Lancé par le nantais Philippe Guihéneuf*, le mouvement Les Indignés du Paf (Paf : paysage audiovisuel français) organise en mars 2012 des tables rondes dans tous le pays et un appel citoyen aux candidats aux élections présidentielles. Objectif : face à la dégradation de la qualité de l’information, faire émerger des propositions pour réconcilier le public et les médias.
Ouvertures.- Comment est né le mouvement ?
Photo : JL ML. |
Philippe Guihéneuf.– Le fait déclencheur a été la révélation en décembre 2011, par le Petit Journal de Canal+, de faux reportages sur la délinquance urbaine dans l’émission « Appels d’urgence » sur TF1, avec des images récupérées ailleurs et insérées sans avertir le téléspectateur. Avant les grandes échéances électorales de 2012, la qualité de l’information est une préoccupation majeure. C’est important pour le citoyen, avant d’aller voter, de disposer d’informations fiables et honnêtement élaborées. C’est pourquoi nous avons voulu réagir vite.
Quand les médias, par mégarde ou par intention, donnent de fausses informations, cela peut avoir des conséquences dramatiques sur les personnes. En réaction, cela peut susciter des actes de protestations ou même de violence. Ainsi, la publication d’un article mal légendé en début du mois par Ouest-France a provoqué l’enfarinade de la devanture des locaux du siège à Nantes. D’où l’importance pour les médias de respecter la déontologie quant aux faits qu’ils rapportent.
– Revenons à l´émission de TF1. Qui est ce « nous » qui a voulu réagir ?
– J’ai immédiatement partagé mon indignation à plusieurs amis partout en France. Ils ont tout de suite été sensibles à cette supercherie. Nous avons cherché les moyens pour la dénoncer, notamment avec l’aide d’un avocat. Le premier cercle de personnes que j’ai contactées sont plutôt, comme moi, du monde du spectacle. Nous sommes très consommateurs de médias. Nous voulons être sûrs de l’honnêteté de l’information concernant notre travail. Et il faut que la qualité de l’information soit assurée sur l’information en général.

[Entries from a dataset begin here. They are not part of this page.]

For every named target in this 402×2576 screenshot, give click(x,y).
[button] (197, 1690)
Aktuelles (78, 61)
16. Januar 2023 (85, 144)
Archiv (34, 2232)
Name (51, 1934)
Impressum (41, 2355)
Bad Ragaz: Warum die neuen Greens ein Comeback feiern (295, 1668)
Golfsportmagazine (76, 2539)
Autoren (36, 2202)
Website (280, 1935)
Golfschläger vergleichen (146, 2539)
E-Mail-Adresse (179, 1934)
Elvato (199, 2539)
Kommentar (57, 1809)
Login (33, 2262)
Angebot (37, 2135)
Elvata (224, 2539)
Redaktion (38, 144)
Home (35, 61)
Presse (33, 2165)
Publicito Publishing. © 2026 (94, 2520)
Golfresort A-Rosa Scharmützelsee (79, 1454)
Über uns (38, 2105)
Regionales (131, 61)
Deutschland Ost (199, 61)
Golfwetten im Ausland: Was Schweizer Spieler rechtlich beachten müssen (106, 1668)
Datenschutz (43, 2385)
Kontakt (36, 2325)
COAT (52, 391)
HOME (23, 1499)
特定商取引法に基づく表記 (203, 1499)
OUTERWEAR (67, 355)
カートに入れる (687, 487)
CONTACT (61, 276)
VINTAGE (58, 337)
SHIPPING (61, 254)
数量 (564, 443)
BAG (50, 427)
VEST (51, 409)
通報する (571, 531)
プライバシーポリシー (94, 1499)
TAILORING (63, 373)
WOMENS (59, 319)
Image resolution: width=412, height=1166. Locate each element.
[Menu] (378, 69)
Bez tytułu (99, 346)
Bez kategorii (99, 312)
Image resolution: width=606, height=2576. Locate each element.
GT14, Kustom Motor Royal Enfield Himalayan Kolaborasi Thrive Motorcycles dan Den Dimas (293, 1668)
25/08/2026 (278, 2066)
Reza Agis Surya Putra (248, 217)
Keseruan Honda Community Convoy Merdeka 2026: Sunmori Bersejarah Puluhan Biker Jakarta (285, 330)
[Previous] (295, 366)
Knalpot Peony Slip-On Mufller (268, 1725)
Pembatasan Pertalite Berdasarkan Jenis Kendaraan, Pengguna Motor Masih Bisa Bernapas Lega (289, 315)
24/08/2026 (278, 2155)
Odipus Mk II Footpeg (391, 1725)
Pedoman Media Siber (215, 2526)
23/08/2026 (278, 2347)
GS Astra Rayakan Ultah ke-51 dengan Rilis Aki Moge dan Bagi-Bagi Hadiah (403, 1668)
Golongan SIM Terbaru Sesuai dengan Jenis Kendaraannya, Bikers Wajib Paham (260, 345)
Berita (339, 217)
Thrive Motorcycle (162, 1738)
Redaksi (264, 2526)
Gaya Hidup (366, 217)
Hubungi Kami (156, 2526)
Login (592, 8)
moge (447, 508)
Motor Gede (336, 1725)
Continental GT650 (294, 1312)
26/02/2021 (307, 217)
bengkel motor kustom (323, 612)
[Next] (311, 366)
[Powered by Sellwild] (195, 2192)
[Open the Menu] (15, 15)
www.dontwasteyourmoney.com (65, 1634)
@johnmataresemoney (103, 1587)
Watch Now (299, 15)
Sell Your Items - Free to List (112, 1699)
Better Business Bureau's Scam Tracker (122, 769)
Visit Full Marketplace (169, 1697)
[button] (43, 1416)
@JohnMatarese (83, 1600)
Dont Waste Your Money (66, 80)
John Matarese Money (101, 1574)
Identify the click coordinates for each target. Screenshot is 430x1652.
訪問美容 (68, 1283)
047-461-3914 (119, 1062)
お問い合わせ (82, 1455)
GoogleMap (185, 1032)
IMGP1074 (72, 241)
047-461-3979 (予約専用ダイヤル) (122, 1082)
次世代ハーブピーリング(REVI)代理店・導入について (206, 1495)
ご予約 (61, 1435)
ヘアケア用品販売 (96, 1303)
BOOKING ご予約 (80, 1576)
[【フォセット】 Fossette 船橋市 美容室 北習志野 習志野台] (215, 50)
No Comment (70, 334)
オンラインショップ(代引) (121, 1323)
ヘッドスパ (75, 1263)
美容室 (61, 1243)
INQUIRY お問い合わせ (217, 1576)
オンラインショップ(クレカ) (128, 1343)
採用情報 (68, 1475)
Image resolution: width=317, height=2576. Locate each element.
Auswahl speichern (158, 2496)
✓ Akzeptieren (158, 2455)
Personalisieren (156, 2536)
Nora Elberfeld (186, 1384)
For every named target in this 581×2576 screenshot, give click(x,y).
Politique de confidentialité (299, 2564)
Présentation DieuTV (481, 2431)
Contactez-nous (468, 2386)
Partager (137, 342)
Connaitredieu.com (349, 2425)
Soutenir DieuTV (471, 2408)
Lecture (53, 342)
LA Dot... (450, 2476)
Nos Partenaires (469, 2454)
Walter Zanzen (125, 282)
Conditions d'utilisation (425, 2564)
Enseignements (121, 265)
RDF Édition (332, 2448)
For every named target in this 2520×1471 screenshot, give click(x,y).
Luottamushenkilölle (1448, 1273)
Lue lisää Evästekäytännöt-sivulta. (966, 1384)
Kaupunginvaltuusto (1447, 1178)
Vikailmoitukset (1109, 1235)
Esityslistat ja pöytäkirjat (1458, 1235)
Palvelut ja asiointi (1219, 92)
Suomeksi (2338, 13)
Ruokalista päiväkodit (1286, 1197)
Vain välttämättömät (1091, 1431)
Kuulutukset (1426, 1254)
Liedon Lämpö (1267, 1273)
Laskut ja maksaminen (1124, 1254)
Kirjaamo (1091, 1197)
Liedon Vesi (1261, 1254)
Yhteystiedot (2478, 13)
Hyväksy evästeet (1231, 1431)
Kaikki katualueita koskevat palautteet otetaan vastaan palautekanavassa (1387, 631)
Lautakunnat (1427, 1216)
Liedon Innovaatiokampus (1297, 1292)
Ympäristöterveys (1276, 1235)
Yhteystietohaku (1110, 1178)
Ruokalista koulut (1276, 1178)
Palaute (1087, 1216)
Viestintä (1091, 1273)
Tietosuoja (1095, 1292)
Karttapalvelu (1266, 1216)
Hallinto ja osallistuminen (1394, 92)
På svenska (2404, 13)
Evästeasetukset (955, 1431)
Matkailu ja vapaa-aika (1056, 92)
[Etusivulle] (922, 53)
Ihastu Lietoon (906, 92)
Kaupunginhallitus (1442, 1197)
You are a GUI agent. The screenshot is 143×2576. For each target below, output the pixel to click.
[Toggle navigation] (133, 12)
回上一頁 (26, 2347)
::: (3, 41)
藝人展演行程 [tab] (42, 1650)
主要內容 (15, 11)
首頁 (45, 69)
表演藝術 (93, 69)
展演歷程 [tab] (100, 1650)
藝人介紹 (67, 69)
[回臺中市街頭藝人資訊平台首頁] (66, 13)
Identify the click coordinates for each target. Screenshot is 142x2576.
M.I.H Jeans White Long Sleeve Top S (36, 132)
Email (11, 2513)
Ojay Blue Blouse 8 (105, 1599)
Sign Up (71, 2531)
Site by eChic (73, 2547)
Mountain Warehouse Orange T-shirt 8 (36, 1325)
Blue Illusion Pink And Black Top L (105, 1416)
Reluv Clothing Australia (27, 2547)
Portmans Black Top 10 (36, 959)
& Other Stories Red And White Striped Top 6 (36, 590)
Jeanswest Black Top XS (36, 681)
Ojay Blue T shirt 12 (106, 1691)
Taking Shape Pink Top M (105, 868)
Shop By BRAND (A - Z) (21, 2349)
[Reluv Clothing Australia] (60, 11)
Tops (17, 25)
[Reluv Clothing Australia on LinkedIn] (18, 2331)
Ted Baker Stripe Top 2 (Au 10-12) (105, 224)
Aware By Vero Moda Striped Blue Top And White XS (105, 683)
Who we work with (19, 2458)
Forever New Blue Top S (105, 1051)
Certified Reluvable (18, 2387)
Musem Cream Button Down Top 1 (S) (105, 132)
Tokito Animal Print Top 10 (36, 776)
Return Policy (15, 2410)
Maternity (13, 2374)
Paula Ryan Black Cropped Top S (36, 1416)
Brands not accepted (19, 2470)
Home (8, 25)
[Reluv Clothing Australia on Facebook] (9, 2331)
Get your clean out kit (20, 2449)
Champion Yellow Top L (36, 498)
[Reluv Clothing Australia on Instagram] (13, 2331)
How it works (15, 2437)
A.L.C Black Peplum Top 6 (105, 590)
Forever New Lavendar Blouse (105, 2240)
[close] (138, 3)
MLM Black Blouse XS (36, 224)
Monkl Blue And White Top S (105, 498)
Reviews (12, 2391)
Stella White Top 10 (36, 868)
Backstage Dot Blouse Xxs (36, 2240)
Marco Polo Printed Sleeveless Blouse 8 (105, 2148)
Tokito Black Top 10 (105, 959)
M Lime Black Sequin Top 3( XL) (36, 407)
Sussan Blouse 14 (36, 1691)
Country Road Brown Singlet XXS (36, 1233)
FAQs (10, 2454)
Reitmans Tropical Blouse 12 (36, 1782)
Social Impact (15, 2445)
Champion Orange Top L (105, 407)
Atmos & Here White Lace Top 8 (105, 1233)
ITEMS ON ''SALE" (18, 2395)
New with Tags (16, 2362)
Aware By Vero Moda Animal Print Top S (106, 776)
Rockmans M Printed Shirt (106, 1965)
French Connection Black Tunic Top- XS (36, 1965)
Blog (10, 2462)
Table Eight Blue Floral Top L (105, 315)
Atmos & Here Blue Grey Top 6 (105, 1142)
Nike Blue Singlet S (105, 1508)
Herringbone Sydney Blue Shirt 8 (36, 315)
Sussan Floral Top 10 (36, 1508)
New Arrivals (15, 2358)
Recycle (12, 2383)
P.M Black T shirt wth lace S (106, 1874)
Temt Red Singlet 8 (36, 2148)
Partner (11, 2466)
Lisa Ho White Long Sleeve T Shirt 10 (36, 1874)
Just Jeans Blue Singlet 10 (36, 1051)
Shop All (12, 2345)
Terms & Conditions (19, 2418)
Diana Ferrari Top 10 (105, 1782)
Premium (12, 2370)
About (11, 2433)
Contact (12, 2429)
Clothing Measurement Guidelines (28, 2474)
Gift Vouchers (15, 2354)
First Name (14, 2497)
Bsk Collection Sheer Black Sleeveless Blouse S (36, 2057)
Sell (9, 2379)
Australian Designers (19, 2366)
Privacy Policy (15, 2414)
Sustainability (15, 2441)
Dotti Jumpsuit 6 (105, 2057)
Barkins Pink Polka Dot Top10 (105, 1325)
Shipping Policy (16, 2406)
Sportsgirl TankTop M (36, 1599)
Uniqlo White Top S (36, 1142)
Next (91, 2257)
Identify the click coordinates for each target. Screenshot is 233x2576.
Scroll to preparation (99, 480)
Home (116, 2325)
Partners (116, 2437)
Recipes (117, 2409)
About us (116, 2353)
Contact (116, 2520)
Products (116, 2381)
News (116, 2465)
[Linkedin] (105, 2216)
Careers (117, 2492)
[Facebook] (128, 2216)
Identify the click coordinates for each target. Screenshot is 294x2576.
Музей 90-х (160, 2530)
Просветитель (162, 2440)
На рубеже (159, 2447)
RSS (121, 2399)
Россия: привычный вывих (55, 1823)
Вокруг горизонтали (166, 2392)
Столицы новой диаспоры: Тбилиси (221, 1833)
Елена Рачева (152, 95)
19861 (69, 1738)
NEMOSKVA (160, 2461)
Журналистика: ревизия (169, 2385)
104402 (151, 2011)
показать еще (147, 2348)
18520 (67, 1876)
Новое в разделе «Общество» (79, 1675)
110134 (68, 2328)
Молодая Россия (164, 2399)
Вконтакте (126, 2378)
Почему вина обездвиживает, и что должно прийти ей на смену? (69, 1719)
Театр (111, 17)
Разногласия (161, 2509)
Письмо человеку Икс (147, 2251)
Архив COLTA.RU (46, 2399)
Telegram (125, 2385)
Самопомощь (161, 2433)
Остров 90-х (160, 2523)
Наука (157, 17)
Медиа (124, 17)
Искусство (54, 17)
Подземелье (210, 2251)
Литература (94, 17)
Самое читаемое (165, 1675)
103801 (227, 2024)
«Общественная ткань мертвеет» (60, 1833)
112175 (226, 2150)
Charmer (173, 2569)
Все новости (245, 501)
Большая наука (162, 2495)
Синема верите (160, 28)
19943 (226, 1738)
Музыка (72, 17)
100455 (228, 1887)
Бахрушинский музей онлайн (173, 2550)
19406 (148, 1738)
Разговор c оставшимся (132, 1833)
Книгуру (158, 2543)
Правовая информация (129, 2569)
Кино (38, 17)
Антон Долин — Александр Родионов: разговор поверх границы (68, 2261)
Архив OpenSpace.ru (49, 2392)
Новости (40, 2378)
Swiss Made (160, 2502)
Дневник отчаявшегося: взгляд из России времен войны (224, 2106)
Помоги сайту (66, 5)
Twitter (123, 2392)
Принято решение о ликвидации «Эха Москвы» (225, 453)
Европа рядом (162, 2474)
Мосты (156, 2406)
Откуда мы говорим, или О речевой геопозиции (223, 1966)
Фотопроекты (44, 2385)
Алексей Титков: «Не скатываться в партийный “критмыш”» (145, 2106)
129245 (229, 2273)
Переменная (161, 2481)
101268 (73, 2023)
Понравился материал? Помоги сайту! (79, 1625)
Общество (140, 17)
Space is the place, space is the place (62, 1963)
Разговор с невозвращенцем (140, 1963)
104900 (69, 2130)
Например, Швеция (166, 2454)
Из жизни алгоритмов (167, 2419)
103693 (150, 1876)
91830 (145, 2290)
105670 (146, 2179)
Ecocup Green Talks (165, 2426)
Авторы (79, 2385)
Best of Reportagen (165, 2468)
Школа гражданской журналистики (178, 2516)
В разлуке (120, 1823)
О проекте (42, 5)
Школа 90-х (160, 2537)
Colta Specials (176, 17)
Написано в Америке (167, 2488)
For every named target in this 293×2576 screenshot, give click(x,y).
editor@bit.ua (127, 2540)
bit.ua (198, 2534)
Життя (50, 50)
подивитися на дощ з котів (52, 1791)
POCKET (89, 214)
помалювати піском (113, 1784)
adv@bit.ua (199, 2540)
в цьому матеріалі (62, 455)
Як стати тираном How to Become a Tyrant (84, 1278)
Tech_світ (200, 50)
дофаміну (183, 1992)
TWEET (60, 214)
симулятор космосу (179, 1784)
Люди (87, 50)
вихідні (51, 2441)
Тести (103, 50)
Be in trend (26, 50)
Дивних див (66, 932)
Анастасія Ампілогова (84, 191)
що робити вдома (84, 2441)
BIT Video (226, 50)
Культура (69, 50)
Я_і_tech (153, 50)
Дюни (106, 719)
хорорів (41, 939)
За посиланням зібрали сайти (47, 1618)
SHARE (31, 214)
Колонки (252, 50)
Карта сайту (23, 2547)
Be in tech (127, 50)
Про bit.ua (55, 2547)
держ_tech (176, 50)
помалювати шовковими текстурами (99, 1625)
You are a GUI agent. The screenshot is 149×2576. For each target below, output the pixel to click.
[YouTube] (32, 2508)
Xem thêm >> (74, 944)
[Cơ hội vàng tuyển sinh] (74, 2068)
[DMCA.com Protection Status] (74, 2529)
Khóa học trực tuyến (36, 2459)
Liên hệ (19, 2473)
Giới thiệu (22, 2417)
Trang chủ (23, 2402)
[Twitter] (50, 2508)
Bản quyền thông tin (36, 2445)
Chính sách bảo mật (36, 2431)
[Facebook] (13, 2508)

Le réseau en cours de constitution s’appuie sur toute personne sensible à la problématique de la qualité de l’information, quelle qu’elle soit et où qu’elle soit. Il est fédéré pour l´instant par deux associations : “les Contestataires propositifs” et “les Pieds dans le PAF“.
– La qualité de l’information, c’est vaste ! Quels sont vos axes de travail ?
– Nous explorons essentiellement trois voies :
- Préciser la définition de l’information journalistique, du travail journalistique et de l’entreprise média ;
- En voir les conséquences sur le fonctionnement des structures : capital, organisation, hiérarchie, convention collective, etc.
- Trouver et développer la place des citoyens usagers dans le monde des médias.
– En quoi consiste votre action ?
– La semaine du 20 mars, nous allons organiser une série de débats publics dans plusieurs villes en France. Nous recueillerons des idées, des remarques, des propositions des citoyens et des professionnels pour améliorer le processus de fabrication des nouvelles, pour trouver des garde-fous et protéger durablement le travail des journalistes.
Le résultat des tables rondes et la synthèse du 30 mars à Paris seront disponibles sur le site lesindignesdupaf. Nous sommes en train de prendre des rendez-vous avec les futurs signataires potentiels de l’appel.
Durant tout le mois d’avril, nous invitons les citoyens à surveiller les informations avec un œil critique. Notre site publiera les dérives qui seront signalées, après vérification de notre part. Nous voulons ainsi faire pression pour que les conditions du débat préélectoral soient le plus démocratique possible.
* Philippe Guihéneuf, 44 ans, responsable de structure de spectacle vivant, a fait du cinéma pendant 8 ans avant de se tourner vers la régie de théâtre, notamment avec Patrice Chéreau. En 2005, touché par les révoltes des banlieues, il monte un spectacle destiné à encourager les projets de jeunes, avec le théâtre associatif TNT de Nantes.